**Goal of the exercise:**
Your task is to copy the lines of the data below from the line holding "Class Not Registered" through the line holding "조회수 누가 올림? (31, 2395)", inclusive, exactly and with nothing added.
----- Supplied material
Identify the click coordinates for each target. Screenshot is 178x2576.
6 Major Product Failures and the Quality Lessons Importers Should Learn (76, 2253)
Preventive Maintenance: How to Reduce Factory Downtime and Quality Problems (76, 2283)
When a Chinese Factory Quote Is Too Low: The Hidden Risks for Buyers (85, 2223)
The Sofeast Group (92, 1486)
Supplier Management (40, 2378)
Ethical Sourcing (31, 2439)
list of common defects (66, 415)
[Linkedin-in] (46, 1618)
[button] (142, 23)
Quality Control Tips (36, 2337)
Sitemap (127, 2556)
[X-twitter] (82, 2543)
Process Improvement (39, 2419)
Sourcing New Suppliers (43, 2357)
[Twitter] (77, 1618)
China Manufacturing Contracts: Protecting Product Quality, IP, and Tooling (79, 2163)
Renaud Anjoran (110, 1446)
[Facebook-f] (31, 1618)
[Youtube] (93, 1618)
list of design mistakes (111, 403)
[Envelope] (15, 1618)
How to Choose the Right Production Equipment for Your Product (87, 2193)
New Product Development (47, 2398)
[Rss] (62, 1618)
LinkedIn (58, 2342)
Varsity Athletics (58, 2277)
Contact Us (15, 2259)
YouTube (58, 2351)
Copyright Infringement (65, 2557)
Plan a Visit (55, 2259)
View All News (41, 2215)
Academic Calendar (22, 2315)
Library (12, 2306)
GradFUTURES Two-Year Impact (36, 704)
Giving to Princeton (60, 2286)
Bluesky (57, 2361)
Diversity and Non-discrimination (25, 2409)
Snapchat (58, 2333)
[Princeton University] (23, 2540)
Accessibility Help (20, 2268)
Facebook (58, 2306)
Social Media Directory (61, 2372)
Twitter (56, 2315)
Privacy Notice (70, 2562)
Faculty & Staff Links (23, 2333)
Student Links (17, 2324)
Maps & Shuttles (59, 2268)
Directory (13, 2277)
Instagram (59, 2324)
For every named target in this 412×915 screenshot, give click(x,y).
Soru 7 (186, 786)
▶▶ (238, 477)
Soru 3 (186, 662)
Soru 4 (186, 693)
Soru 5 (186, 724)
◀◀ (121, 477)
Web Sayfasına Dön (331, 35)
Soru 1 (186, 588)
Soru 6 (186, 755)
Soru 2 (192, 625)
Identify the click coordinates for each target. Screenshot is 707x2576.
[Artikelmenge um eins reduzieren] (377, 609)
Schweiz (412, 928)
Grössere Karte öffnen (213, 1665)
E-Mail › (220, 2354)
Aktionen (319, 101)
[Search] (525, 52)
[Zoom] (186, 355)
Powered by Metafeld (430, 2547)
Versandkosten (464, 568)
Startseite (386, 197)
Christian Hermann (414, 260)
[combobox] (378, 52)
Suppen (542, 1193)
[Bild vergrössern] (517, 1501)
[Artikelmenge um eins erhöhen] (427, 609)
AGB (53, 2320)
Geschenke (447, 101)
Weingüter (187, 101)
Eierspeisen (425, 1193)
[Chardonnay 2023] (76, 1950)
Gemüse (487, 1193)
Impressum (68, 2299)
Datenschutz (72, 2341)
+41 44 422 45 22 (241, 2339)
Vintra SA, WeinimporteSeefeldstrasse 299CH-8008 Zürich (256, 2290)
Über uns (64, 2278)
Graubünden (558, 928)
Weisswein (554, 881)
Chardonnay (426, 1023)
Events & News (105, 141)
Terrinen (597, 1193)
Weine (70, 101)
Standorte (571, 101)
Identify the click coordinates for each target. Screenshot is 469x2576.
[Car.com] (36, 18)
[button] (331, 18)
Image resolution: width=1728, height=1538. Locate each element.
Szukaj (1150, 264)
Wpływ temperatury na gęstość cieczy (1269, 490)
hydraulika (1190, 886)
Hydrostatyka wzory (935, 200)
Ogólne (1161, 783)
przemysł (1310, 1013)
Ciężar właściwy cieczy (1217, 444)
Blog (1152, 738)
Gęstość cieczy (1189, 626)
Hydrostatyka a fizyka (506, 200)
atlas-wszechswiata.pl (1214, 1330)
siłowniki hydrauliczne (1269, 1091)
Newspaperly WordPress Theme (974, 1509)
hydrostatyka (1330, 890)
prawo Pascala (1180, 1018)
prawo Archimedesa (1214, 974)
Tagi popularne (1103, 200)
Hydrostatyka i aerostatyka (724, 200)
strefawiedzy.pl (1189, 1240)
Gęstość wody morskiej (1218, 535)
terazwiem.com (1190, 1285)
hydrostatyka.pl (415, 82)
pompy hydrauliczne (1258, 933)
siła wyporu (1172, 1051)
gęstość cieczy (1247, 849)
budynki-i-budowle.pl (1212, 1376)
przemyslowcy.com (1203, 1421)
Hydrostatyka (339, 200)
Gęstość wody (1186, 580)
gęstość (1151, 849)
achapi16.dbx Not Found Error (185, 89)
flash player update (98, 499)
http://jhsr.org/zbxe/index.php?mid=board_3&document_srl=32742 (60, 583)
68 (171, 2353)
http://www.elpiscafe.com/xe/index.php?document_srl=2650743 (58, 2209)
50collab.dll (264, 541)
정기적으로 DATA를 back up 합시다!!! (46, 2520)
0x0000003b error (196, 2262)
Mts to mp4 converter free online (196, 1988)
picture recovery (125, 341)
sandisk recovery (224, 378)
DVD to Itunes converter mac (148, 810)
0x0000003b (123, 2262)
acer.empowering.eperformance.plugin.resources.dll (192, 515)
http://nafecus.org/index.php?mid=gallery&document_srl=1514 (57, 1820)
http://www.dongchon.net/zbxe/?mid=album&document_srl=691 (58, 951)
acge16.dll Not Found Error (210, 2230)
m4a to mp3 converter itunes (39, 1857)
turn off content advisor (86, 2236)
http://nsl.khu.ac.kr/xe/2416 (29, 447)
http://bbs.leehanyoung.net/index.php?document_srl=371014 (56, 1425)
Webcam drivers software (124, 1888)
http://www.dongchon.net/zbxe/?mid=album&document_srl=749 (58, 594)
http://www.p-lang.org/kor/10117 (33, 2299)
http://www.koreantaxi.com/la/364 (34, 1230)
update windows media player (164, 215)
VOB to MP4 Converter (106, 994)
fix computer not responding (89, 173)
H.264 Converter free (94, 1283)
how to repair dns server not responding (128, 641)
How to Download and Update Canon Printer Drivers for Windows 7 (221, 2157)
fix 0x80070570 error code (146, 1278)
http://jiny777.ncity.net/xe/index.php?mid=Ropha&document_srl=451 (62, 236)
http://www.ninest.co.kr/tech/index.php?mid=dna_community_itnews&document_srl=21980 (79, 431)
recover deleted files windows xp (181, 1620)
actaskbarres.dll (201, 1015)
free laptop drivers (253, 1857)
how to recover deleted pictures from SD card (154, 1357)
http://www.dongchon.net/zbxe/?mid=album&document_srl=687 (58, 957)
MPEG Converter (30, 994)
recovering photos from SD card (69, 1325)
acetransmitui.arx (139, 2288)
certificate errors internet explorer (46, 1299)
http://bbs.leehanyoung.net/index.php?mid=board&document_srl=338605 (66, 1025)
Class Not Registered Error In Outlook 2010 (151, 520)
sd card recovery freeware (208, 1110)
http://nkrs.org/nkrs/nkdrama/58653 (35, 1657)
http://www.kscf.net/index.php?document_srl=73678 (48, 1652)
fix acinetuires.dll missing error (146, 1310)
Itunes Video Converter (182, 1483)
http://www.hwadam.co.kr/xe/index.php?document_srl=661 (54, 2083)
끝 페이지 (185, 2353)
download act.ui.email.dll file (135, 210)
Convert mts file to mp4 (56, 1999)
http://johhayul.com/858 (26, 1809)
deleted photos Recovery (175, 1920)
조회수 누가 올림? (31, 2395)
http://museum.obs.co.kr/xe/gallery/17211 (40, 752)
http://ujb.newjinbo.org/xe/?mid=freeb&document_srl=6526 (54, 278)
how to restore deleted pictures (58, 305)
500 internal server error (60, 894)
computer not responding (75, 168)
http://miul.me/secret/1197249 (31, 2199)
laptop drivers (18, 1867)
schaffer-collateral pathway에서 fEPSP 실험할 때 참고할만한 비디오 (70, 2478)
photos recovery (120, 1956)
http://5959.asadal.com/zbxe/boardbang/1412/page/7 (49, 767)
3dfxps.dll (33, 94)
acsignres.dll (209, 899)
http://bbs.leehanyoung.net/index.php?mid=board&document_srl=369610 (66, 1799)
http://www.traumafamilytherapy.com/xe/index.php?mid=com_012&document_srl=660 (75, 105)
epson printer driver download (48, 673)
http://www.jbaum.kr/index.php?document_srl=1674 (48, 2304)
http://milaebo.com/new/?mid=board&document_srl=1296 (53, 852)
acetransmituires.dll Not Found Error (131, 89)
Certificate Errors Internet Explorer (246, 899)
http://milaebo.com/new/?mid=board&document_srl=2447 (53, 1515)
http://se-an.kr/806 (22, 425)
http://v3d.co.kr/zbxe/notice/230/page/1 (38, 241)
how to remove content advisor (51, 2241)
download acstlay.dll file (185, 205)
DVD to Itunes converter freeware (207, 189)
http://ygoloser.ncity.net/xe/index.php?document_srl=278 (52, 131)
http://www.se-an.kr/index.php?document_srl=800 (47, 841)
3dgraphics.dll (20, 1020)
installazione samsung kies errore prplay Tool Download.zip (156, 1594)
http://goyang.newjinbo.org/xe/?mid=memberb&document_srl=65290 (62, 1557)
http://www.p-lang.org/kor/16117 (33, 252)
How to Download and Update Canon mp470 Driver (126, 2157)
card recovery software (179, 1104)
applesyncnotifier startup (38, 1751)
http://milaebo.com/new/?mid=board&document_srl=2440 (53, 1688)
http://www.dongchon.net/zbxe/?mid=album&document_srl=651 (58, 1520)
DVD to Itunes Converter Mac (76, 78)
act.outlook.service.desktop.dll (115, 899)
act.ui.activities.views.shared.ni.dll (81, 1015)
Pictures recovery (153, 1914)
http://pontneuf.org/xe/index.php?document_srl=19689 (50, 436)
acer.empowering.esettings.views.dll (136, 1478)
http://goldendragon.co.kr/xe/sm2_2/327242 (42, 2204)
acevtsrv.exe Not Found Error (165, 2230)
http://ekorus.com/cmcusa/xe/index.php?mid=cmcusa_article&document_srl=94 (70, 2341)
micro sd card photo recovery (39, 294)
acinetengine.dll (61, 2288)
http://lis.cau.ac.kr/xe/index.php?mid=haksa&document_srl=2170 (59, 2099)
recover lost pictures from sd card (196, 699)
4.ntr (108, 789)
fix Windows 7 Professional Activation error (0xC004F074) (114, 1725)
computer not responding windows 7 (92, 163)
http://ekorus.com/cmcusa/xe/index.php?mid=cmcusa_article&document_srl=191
----------
**Expected answer:**
Class Not Registered Error In Outlook 2010 (151, 520)
sd card recovery freeware (208, 1110)
http://nkrs.org/nkrs/nkdrama/58653 (35, 1657)
http://www.kscf.net/index.php?document_srl=73678 (48, 1652)
fix acinetuires.dll missing error (146, 1310)
Itunes Video Converter (182, 1483)
http://www.hwadam.co.kr/xe/index.php?document_srl=661 (54, 2083)
끝 페이지 (185, 2353)
download act.ui.email.dll file (135, 210)
Convert mts file to mp4 (56, 1999)
http://johhayul.com/858 (26, 1809)
deleted photos Recovery (175, 1920)
조회수 누가 올림? (31, 2395)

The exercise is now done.